Thursday, July 31, 2014

How Safe Are Unallocated Bullion Accounts?

Imagine you owned a small business. It’s a retail store and you sell a physical product which lines the shelves. You need to keep a variety of different products to ensure that customers who enter your store have plenty of choice. Not only do you have to stock a range of goods, but you have to keep a lot of each on hand as customers often purchase in bulk, due to fluctuating prices (they may buy large quantities when they believe it is well priced).
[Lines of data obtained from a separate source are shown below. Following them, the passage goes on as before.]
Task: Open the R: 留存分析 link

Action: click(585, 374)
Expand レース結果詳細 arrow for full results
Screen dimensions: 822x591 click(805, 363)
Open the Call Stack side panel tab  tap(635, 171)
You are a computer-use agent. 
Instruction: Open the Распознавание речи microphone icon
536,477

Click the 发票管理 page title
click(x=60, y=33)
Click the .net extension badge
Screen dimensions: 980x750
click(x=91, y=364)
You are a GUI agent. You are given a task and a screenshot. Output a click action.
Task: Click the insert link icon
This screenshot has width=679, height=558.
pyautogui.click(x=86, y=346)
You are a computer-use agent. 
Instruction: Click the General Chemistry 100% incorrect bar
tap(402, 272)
As the store owner you have to hedge your exposure to the fluctuating price of the product you keep on hand to reduce the chance of getting caught on the wrong side of a price swing, this adds further complexity to managing your inventory.

The products you sell are expensive, this is no $2 store where your entire inventory only totals a few thousand dollars, almost all of your products cost over $20 each and up to $44,000 or more, remembering that you have to keep multiple of each in stock for those customers who want to purchase in bulk. The worst of it is you can only charge a small mark-up on the products (over cost price), otherwise your customers will go elsewhere. Obviously the capital you need for running this store will be substantial. Likely to be in the millions of dollars.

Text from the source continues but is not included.